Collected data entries

☆ ☆ ☆

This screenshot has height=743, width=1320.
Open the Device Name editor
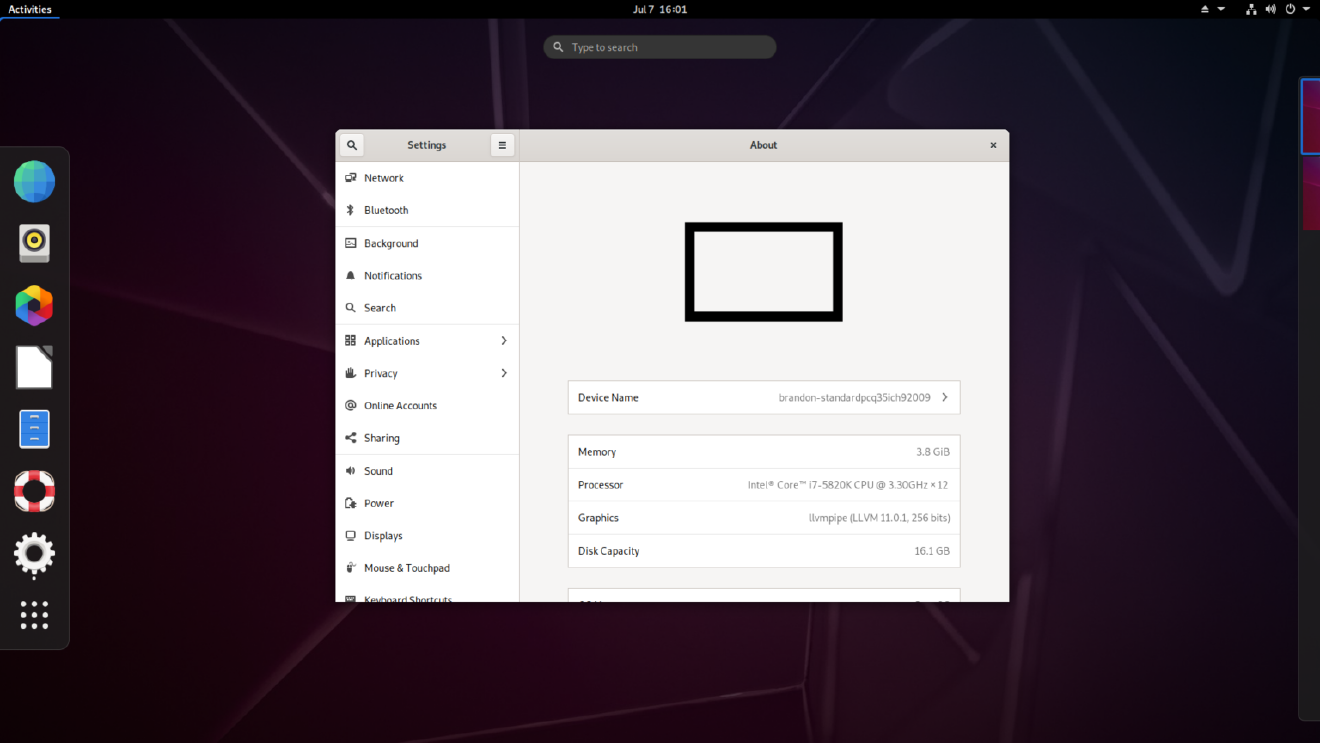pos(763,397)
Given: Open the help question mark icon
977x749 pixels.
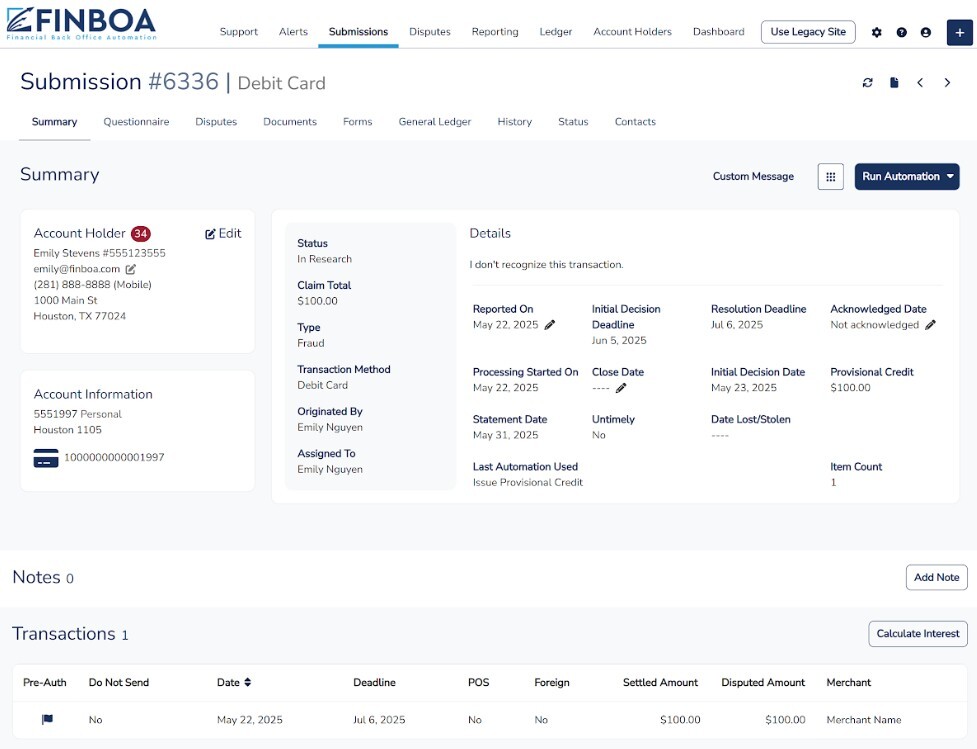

☆ ☆ ☆

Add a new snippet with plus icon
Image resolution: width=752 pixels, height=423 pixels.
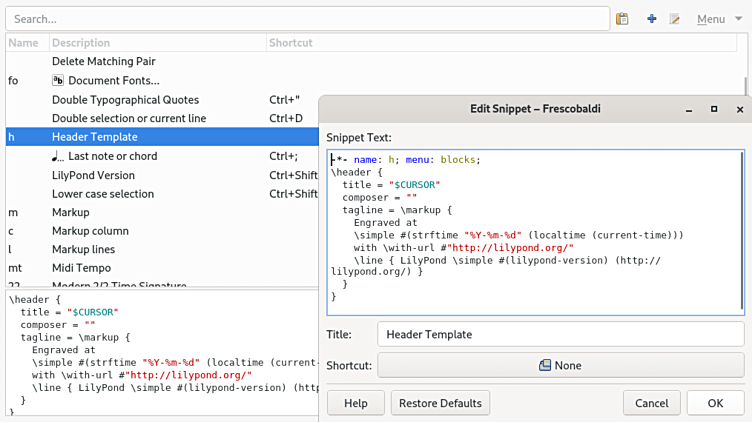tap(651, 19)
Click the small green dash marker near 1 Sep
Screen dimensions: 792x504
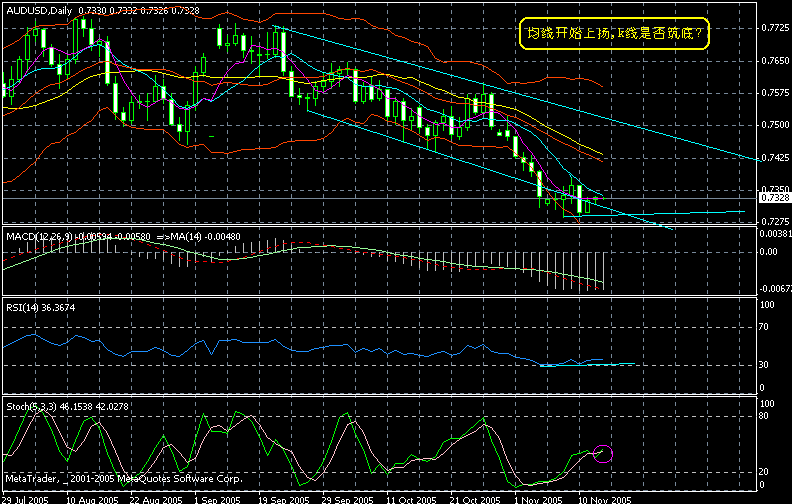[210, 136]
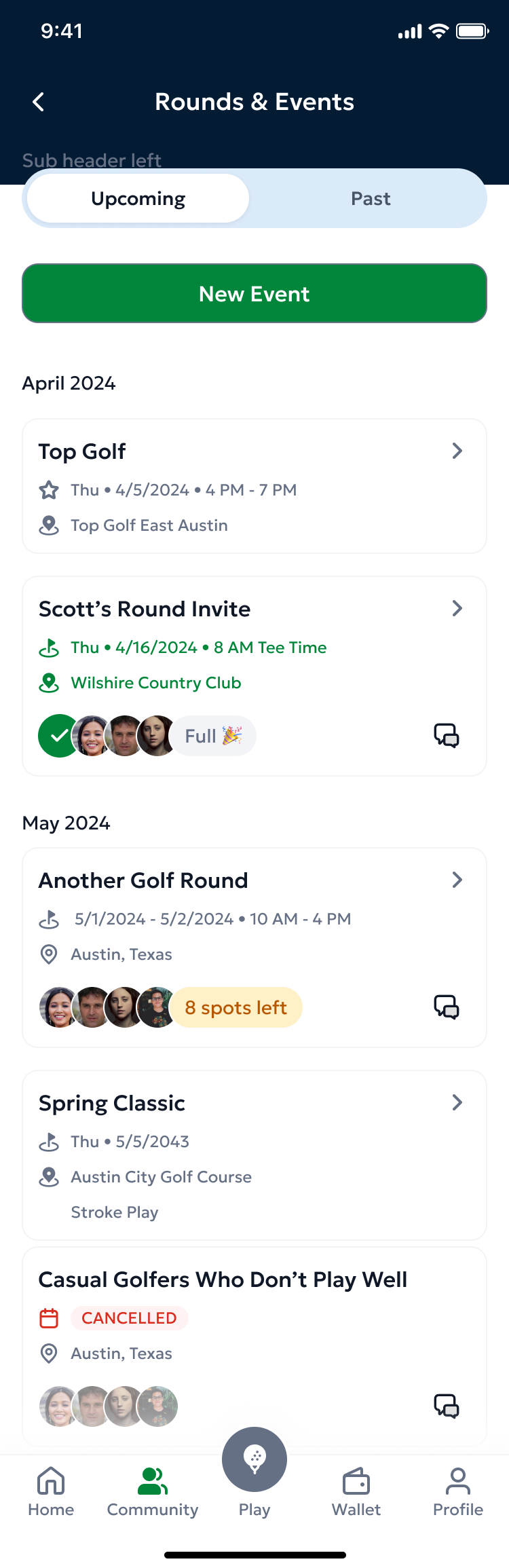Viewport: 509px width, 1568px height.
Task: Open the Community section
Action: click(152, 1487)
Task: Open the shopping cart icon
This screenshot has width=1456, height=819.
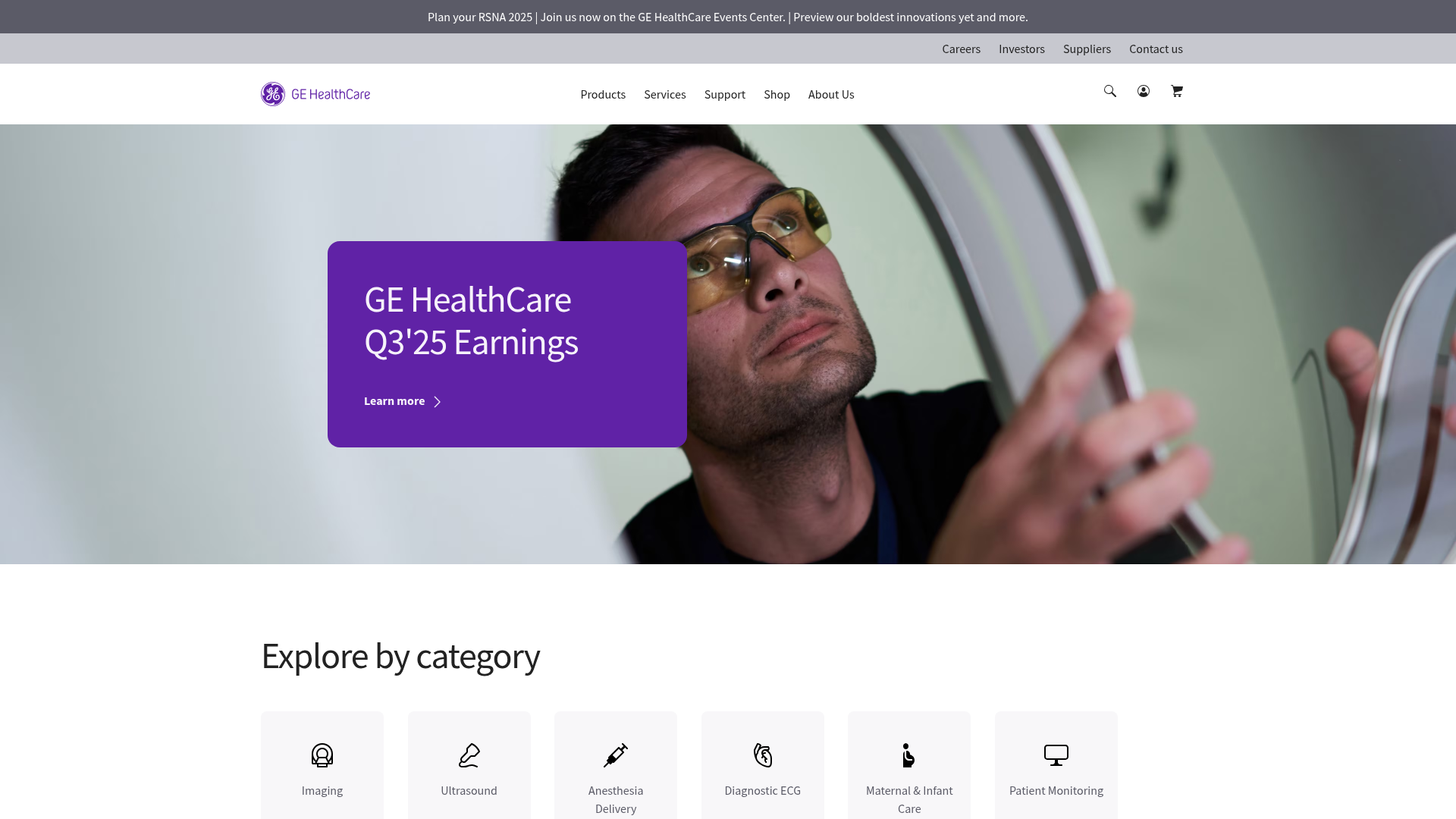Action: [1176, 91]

☆ ☆ ☆

Above are the entries; copy every line among them that contains the word "icon".

Given: Open the help question mark icon
Add a new snippet with plus icon
Task: Open the shopping cart icon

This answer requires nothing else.